The Nutrition Society Paper of the Month for August is from Public Health Nutrition and is entitled ‘Barriers to exclusive breast-feeding in Indonesian hospitals: a qualitative study of early infant feeding practices' by authors: Valerie J Flaherman, Shannon Chan, Riya Desai, Fransisca Handy Agung, Hendri Hartati and Fitra Yelda.

Breastfeeding provides many health benefits throughout infancy, and breastfeeding exclusively without any supplementary formula is associated with the greatest reduction in risk of infectious disease. In Indonesia, rates of morbidity and mortality from infectious disease are high, and although 96% of infants are breastfed, less than 40% are breastfed exclusively as recommended. Formula use is common, even during the first few days of the birth hospitalisation.

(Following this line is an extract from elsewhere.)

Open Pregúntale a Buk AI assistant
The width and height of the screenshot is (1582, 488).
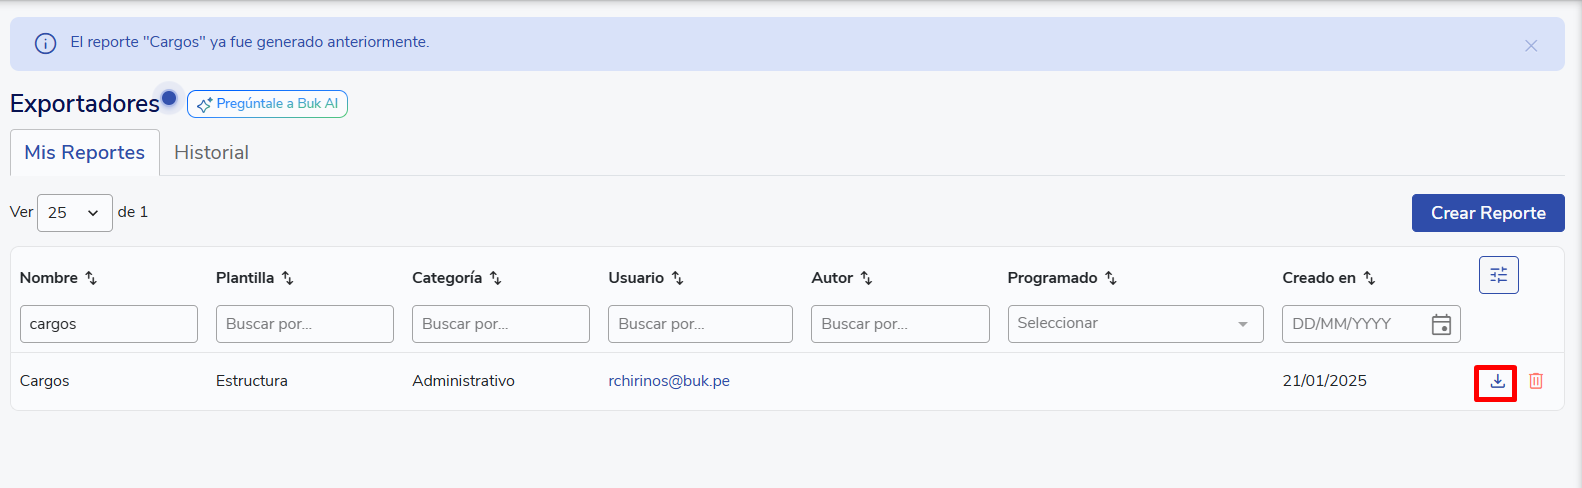tap(267, 104)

Working in collaboration with the University of California San Francisco, a team of researchers from the University of Indonesia and the University of Pelita Harapan used qualitative methods to query public health officials, hospital administrators, health care professionals and parents regarding facilitators and barriers to early exclusive breastfeeding in Indonesian hospitals. Semi-structured interviews with 54 participants were coded and analysed to explore attitudes, opinions and experiences regarding early breastfeeding support. After data analysis was complete, five themes had emerged that may represent barriers to exclusive breastfeeding in Indonesian hospitals.

First, while most health care professionals were aware of the benefits of breastfeeding, many reported having received little or no training regarding how to support breastfeeding in the early postpartum period. Second, while participants were aware of existing national legislation designed to reduce the marketing of formula during the birth hospitalisation, many said that formula companies continue to market aggressively to new parents and have an influence on parents and health care professionals both inside and outside of the hospital. 

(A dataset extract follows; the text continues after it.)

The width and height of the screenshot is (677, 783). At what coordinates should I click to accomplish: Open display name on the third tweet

Third, participants of all types described infrastructural barriers that prevented successful exclusive breastfeeding, including lack of space to allow infants to room-in with their mothers and lack of privacy for mothers during early breastfeeding. Fourth, despite existing legislation designed to support breastfeeding, many hospital staff and administrators noted that compliance with legislation is variables and reported problems with the implementation of breastfeeding protocols and policies. Fifth, most participants noted that both staff and parents often worry about insufficient maternal milk supply and may perceive a need for formula even when a newborn is breastfeeding normally.

Taken together, these study results illustrate a wide variety of barriers to early exclusive breastfeeding in Indonesian hospitals. Addressing these barriers may require a comprehensive approach, such as the Baby Friendly Hospital Initiative (BFHI), in order to overcome habitual patterns of newborn supplementation. In light of the fact that almost all Indonesian mothers initiate at least some breastfeeding, a systematic approach to promoting exclusive breastfeeding such as BFHI could be a powerful approach to reducing formula use that might have a substantial beneficial impact on the health of Indonesian infants.